___ Provided material ___
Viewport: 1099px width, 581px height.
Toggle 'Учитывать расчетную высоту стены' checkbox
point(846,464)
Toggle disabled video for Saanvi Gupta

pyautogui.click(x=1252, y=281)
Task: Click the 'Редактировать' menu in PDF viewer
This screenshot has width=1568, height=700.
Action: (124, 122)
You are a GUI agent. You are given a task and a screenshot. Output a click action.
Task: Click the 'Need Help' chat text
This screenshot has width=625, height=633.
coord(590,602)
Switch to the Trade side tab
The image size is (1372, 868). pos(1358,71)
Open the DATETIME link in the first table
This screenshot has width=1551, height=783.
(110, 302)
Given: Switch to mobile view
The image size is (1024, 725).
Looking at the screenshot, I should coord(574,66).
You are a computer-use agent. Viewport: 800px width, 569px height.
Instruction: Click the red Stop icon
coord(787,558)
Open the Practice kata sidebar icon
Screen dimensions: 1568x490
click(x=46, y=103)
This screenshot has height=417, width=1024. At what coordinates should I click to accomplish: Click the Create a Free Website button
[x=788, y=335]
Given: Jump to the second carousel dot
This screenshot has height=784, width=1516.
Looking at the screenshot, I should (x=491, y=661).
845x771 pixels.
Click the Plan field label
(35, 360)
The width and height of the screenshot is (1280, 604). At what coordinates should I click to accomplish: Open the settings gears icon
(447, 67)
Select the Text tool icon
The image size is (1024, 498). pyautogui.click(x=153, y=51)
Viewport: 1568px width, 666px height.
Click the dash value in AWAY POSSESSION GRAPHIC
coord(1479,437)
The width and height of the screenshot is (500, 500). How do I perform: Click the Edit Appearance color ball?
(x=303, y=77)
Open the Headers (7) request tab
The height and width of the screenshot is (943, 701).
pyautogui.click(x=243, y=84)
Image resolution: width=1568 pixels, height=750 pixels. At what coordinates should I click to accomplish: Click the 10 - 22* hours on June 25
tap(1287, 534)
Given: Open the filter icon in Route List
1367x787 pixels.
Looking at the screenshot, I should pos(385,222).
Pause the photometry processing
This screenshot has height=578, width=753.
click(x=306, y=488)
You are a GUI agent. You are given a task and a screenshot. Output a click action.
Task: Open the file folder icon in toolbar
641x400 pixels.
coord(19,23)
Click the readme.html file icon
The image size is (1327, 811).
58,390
___
What the exercise asks: Write out each record again, keeping every word as it is.

Response below:
Viewport: 1099px width, 581px height.
Toggle 'Учитывать расчетную высоту стены' checkbox
point(846,464)
Toggle disabled video for Saanvi Gupta

pyautogui.click(x=1252, y=281)
Task: Click the 'Редактировать' menu in PDF viewer
This screenshot has width=1568, height=700.
Action: (124, 122)
You are a GUI agent. You are given a task and a screenshot. Output a click action.
Task: Click the 'Need Help' chat text
This screenshot has width=625, height=633.
coord(590,602)
Switch to the Trade side tab
The image size is (1372, 868). pos(1358,71)
Open the DATETIME link in the first table
This screenshot has width=1551, height=783.
(110, 302)
Given: Switch to mobile view
The image size is (1024, 725).
Looking at the screenshot, I should coord(574,66).
You are a computer-use agent. Viewport: 800px width, 569px height.
Instruction: Click the red Stop icon
coord(787,558)
Open the Practice kata sidebar icon
Screen dimensions: 1568x490
click(x=46, y=103)
This screenshot has height=417, width=1024. At what coordinates should I click to accomplish: Click the Create a Free Website button
[x=788, y=335]
Given: Jump to the second carousel dot
This screenshot has height=784, width=1516.
Looking at the screenshot, I should (x=491, y=661).
845x771 pixels.
Click the Plan field label
(35, 360)
The width and height of the screenshot is (1280, 604). At what coordinates should I click to accomplish: Open the settings gears icon
(447, 67)
Select the Text tool icon
The image size is (1024, 498). pyautogui.click(x=153, y=51)
Viewport: 1568px width, 666px height.
Click the dash value in AWAY POSSESSION GRAPHIC
coord(1479,437)
The width and height of the screenshot is (500, 500). How do I perform: Click the Edit Appearance color ball?
(x=303, y=77)
Open the Headers (7) request tab
The height and width of the screenshot is (943, 701).
pyautogui.click(x=243, y=84)
Image resolution: width=1568 pixels, height=750 pixels. At what coordinates should I click to accomplish: Click the 10 - 22* hours on June 25
tap(1287, 534)
Given: Open the filter icon in Route List
1367x787 pixels.
Looking at the screenshot, I should pos(385,222).
Pause the photometry processing
This screenshot has height=578, width=753.
click(x=306, y=488)
You are a GUI agent. You are given a task and a screenshot. Output a click action.
Task: Open the file folder icon in toolbar
641x400 pixels.
coord(19,23)
Click the readme.html file icon
The image size is (1327, 811).
58,390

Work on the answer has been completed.